HOOGWAARDIGE 'ACHTERTUINKUNST' MET DE FUNCTIE VAN SCHUURPAPIER

Michiel van Opstal / Tubelight 41 / 1 november 2005

Er was eens een schuur… Je weet wel: zo’n minihuisje in een achtertuin. Mensen proppen er alles in wat ze in hun echte huis niet kwijt kunnen: vuilniszakken met oude kleren, gereedschap, halfvergane meubelen, gehavende elektronica, kisten vol met geel geworden pockets en natuurlijk de onvermijdelijke frituurpan (in het echte huis mag het niet ruiken naar de goedkope lucht van patat en kroketten, dat trekt in de gordijnen). De schuur is iets tussen een huishoudelijke vuilnisbelt en een vluchtoord in. Het is een plek waar de heer of mevrouw van het Huis tot rust komt tijdens of na een slopende ruzie, waar mensen met vreemde hobby’s naartoe worden verbannen. Modeltreinen kun je er aan treffen, doka’s, naaiateliers, experimentele proefopstellingen van verstrooide uitvinders… en kunst.

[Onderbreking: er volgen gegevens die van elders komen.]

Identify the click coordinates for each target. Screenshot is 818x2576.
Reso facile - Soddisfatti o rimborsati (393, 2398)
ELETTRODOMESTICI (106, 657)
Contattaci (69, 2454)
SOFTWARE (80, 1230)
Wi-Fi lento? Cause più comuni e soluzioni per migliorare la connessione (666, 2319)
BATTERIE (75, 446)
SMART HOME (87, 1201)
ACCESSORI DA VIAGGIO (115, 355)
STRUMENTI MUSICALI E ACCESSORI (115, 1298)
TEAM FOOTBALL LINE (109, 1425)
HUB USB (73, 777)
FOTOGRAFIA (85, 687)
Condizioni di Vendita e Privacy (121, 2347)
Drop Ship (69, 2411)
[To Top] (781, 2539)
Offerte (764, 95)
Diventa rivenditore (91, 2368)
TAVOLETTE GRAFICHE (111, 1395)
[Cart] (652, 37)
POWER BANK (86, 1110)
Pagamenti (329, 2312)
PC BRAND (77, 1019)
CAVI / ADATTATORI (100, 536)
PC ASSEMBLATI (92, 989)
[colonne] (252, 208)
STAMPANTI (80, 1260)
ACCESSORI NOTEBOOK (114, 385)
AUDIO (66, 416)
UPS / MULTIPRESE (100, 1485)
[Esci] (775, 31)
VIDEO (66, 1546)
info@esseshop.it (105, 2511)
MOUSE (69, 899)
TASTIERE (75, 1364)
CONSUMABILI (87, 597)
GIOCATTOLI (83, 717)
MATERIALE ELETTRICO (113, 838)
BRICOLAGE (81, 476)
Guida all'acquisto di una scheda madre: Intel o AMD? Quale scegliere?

Het begon allemaal met een nieuw huis. Beeldend kunstenaar Arnold Schalks huurde in 2003 een optrekje in Rotterdam Noord en verrek, in de tuin stond een schuur. Een mooi exemplaar met heuse dakpannen. Als sacraal middelpunt van bloemen, planten en terrastegels lijkt het vrijstaande houten huisje te heersen over de tuin. Een jaar lang had Schalks nodig om zijn plan te laten gisten, om zoals hij zelf zegt te komen tot een simpel idee: ‘het braakliggend terrein van de schuur in cultuur te brengen.’ Het moest een kleinschalige expositieruimte worden voor allerlei soorten hedendaagse kunst. Dus geen disciplinaire beperkingen vooraf. Iedere tentoonstelling begint met een idee waar kunstenaars op reageren, met de middelen die zij passend vinden. Een expositie duurt slechts één weekend. Op vrijdagavond is er een opening met soep, broodjes en andere lekkernijen. Op zaterdag en zondag kunnen liefhebbers bellen voor een afspraak. De schuur is alleen te bereiken via het huis van Schalks. Menig expositie breidt zich uit over de tuin en de woonvertrekken van de ‘schuureigenaar’. Kleinschaligheid is het toverwoord. Aangevuld met huiskamerintimiteit.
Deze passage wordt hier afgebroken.